Du lait infantile des laboratoires Novalac a fait l’objet d’un rappel après des signalements d’effets indésirables chez des nourrissons, a annoncé vendredi le gouvernement, précisant qu’il n’y avait « aucun lien » avec la récente contamination à la toxine céréulide.
Au 9 juin, « onze déclarations ont été reçues via le dispositif de nutrivigilance de l’Anses et une via SignalConso, pour des effets indésirables d’ordre digestifs chez des nourrissons (notamment diarrhée, vomissements…) et tous concernent le même lot 183403 de lait infantile [Allernova AR] des Laboratoires Novalac », rapportent les ministères de la santé et de l’agriculture dans un communiqué de presse.
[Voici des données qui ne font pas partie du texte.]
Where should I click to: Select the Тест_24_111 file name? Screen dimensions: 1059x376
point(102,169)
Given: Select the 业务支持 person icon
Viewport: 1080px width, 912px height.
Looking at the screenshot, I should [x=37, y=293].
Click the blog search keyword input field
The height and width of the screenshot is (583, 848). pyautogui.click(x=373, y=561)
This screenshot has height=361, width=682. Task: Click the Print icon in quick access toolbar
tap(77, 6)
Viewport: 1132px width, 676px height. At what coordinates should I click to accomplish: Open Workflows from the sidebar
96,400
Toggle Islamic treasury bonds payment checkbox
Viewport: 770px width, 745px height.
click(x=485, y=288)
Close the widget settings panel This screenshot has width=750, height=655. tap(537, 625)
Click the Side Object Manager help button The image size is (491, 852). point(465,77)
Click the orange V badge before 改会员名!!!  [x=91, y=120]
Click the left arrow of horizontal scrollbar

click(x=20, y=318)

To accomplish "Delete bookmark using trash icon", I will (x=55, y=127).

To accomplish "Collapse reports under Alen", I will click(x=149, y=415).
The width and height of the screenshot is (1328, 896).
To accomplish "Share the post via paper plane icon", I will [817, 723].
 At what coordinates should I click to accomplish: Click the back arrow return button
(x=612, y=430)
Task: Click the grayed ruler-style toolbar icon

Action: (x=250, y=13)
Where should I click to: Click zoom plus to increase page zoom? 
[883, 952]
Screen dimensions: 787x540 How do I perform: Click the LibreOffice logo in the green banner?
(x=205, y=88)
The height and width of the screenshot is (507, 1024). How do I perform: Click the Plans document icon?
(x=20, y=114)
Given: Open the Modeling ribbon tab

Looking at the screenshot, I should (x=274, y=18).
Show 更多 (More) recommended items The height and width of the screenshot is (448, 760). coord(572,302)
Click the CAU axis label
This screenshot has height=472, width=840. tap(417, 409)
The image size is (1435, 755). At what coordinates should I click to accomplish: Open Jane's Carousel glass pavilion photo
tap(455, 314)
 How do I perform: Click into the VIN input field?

L’un des nourrissons a été hospitalisé et des analyses ont relevé la présence d’un « adénovirus, agent pathogène responsable de gastro-entérite qui n’est pas susceptible de provenir du lait », explique le gouvernement.
« Les analyses réalisées par l’exploitant ne montrent aucune présence de pathogène. En particulier, il n’y a pas de détection de la toxine céréulide, qui avait été impliquée dans l’alerte internationale récente concernant des laits infantiles de différents producteurs dans le monde », ajoute-t-il.